I hadn’t planned it that way when I bought it. Or maybe I had. Orthodox Jewish functions are the only events that compel me to dress like a stripper on a cigarette break.

I don my doily with pleasure, feeling revolutionary. A sartorial Che Guevara. I’ve come a long way since the days when the best I could do was a jean skirt that showed some shin. At the New Jersey day schools I attended for my first 18 years of life, girls studied family purity while the boys wrangled with the Talmud, and the dress code was taken several times more seriously than college admissions; skirts had to reach mid-calf, sleeves had to cover the biceps, and even exposed collar-bones were risqué. If a student showed up to class in an outfit that didn’t meet the guidelines, she’d be forced to change into the tznius (modesty) skirt the administration kept on hand for such contingencies. I was rarely that contingency.

But the further I travel from the fold, the more compelled I am to flash the rabbis. It’s as though I’m trying to say, look at me and know the path I’ve chosen, know there’s a reason you haven’t seen me in ten years and it’s not because I moved to the Upper West Side. I am different. I am lost to your world.

I am an idiot.

I realize this as soon as I get to the decked-out hotel ballroom filled with dark-suited men and women in wigs, and remember why I’d buried this dress so deep in my closet. It was to prevent my third or fourth reprisal of precisely this moment, when I realize I am not about to pull off the grand moral heist I’ve envisioned. No one is going to look at me and find that the unquestioned truths they arrived with have been replaced with Kant’s categorical imperative.

I stick close to the edges of the endless tables of food, trying to blend in with the linens. This is where my mother finds me.

“Hey there nakadika shiksa,” she says. Nakadika. Naked. Naked gentile chick. Thanks for nothing, lady.

She’s dressed in a suit that veers so sternly away from sexy it’s in danger of qualifying as luggage. She’s overdoing it. Modesty does not come naturally to her either. Orthodoxy itself never came naturally to her, and she finally made her ragged break with the role of good Jewish wife around the time I was shucking the guise of good Jewish daughter. Unlike me, though, she has no urge to suggest to the faithful that they’d need special rabbinical permission just to hear what she did last Friday night.

She’s grinning. “I wonder what you would have worn if I hadn’t called to warn you.” She knows my lofty ideal of inscribing an ethical treatise on fishnets.

“Think I’m having an impact?”

“Oh, without a doubt.”

“Well, I’m not embarrassed,” I tell her and discover it’s true.

I used to come back to the fold and feel pricked by the dual familiarity and remoteness of it. It was returning from exile and knowing I couldn’t stay. Now my lack of embarrassment indicates the other emotions I’ve shed, and it’s this disrobing that makes me feel truly nakadika.
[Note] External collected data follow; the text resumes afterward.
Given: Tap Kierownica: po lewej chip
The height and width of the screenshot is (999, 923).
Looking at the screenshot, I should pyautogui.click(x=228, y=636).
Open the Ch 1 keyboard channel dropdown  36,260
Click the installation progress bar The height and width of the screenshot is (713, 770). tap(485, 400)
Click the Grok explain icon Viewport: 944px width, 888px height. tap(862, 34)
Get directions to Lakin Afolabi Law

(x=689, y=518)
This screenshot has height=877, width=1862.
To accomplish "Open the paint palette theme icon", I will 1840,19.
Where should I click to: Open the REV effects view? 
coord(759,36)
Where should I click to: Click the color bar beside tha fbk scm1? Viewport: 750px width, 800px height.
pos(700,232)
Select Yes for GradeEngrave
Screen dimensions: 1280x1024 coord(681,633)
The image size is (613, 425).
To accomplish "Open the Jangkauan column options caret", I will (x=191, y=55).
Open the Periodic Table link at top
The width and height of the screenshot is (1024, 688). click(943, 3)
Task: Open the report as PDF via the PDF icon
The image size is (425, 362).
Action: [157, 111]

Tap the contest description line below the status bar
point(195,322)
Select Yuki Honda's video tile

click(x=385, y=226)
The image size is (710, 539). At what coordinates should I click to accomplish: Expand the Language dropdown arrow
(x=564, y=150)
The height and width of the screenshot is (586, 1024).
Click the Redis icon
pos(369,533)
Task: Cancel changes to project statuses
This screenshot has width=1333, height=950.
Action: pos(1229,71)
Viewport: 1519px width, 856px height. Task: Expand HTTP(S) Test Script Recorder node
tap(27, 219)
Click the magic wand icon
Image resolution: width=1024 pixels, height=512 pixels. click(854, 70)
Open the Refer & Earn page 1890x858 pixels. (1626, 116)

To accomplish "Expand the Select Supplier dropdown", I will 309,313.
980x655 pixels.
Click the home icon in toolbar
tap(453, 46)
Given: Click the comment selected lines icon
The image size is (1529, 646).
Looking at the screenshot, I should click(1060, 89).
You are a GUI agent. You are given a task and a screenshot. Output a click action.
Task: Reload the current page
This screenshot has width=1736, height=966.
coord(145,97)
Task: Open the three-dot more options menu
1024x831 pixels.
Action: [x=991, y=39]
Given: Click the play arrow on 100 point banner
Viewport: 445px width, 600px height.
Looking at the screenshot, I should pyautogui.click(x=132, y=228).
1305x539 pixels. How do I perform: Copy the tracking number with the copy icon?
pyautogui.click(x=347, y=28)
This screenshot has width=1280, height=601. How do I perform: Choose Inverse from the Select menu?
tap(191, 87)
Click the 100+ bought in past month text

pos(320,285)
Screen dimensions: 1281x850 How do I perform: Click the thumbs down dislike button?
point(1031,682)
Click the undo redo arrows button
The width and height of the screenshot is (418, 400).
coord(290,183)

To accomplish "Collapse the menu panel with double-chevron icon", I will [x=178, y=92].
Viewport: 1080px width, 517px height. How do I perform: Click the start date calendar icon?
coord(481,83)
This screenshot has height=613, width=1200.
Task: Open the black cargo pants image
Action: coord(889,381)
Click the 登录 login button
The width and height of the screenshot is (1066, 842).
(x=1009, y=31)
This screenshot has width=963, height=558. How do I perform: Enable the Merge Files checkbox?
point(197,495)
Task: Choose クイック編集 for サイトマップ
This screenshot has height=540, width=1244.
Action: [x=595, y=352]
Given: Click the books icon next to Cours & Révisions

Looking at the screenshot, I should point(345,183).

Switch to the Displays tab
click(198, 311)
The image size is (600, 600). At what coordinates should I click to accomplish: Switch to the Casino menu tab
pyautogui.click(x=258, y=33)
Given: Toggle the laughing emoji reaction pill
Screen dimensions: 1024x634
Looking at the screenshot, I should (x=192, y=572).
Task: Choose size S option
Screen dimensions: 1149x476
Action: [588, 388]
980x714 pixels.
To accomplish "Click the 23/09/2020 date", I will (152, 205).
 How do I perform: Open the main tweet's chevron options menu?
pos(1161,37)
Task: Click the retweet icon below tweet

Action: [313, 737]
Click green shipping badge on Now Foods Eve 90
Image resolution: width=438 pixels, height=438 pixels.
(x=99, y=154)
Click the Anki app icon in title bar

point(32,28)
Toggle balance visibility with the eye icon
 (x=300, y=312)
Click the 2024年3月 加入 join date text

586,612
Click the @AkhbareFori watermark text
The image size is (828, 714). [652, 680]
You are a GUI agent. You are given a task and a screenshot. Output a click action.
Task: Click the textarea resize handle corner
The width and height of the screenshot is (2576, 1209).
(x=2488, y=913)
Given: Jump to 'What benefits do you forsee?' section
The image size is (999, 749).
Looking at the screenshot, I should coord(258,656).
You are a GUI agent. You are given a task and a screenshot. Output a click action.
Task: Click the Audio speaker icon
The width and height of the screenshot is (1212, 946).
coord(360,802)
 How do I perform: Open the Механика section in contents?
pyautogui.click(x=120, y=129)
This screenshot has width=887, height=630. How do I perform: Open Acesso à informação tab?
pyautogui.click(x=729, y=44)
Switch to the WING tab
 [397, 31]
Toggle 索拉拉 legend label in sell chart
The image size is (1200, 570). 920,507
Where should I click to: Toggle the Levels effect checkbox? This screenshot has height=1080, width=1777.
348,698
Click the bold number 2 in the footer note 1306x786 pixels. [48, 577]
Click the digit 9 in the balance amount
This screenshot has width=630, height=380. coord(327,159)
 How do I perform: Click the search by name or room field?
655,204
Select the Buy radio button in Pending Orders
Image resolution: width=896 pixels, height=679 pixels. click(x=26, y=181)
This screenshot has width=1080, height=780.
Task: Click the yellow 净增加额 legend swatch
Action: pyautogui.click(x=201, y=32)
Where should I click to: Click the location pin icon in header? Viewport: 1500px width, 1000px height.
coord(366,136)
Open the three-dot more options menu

If I really don’t mind that I’m as out of place here as an I Heart Ahmadinejad T-shirt at a sisterhood luncheon, then there must be nothing left in me of the girl I was for the first 18 years of my life. That was a girl whose favorite stories were bible stories, who prayed with such meticulous slowness that the other kids complained, who rejoiced when the high school principal caved to radical feminist forces (my mother) and let the girls dip into the boys-only domain of the Talmud, experimentally, for one semester. Several hours ago all I wanted was to show that I’ve crossed a treacherous gulf, that I live on a high and windswept place inconceivable to the likes of my fellow guests, where on Saturdays we read the Book Review instead of the haftorah and we speak of morality without believing in sin. Now I’m sad to find it may be true. It’s one thing to reject your past; it’s another thing to find you’ve finally let it go.

Then I catch a magnificently bearded fellow gazing through the fruit display at my cleavage. I glance down, blanching at just how much is showing, and know that I haven’t entirely abandoned home yet, just as it hasn’t entirely abandoned me. After all, if that conflicted and rebelliously believing girl is not still in me, then who put on this outfit?

I’ll know I’ve finally left my past when I start to dress like I haven’t.



 

Anonymous


Dictionary

Hey Editors! Prodigal means wasteful, not going away and coming back.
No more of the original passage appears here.